The ceremony was at an old church and since the whole faculty of social sciences had their graduation that day, it was crowded. I sat down among familiar faces to hear the dean’s address and later the valedictorian’s speech. It was cool to recognise some of the Faculty and Educational Board members whom I had only seen online. After the short common session, we moved to the University Hall next to the Dom Tower for the individual programme. That was my first time seeing the Dom Tower and I was quite confused because of all the scaffolding. The university building was in itself quite a sight to behold. The garden, with its gothic gate and high arches, made me feel like I had time-travelled. I missed my people like a constant ache but they caught my ceremony online and (thanks to wifi in the university building) I knew they were with me. I had never been to a graduation ceremony where supervisors would spend so much time talking about my work. It was quite fulfilling and I was glad to have made it to the end of the degree.

I really didn’t want this period of my life to end. I wanted to be part of the university and part of my department for just a little bit longer. I felt cheated out of my chance to just be a student. I am not ready to decide what I want next. Not having my family with me aggravated this fear. I didn’t have anything else to hold on to. Especially in a foreign country, there was so much security being part of the university and I needed that for some more time. These were overwhelming fears and I wished that I had my family to see and hold on to.

I still smiled a lot. A friend waited outside the door as we walked in from the Domsplein. “Do you want to come to sit next to me?” She sat next to me and when it was my turn, took pictures and gave me a hug. I am so grateful for that hug and all the others I received that day. I really needed them. At another time, when I was awkwardly waiting for families to move to the reception, another one of my friends slipped quietly next to me and handed me a bouquet. “This is for you. Congratulations!”. I was not expecting that. After the reception, we went on a boat ride through the canals. A symbolic marking of our journey, I suppose. It was lovely seeing Utrecht from the waters. On the boat ride, I had my belly full cause my friends had yet again remembered my restrictions and made gluten-free food so that I could also eat with everyone. I had quiche and cake that made me want to dance. I got to know more about their families and had a lovely sunny day.

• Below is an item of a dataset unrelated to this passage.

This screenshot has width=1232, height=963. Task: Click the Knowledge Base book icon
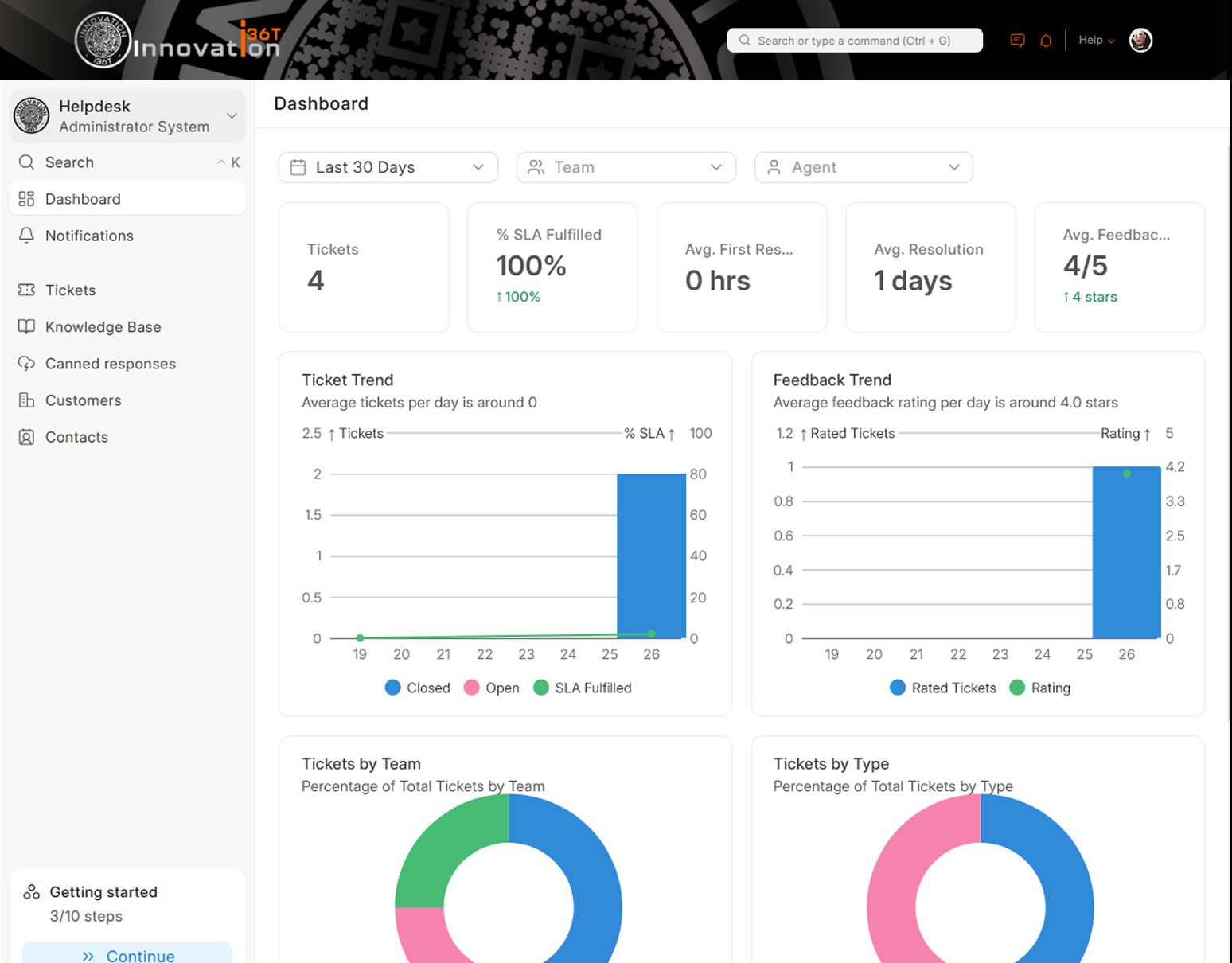tap(26, 327)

When I got home, I was really tired and I had little energy. But there were so many people who pushed me to finish this degree and supported me through it all. I definitely could not have done it without them. So, a very long evening of calls ensued. I had finished an MSc by research degree (with a cum laude!) without attending any classes in person at my university. It was an extremely lonely time during the pandemic and sometimes I struggled a lot to feel part of something. I was a student representative for my department and the core team member of a wonderful student journal. I worked for a bit as a student assistant and I am a campus columnist. Most importantly, I made friends and I am a part of their community. All of this without setting a foot on campus until right at the end.

As this period of my life closes, I think I should just rest assured that I gave this my best regardless of the circumstances.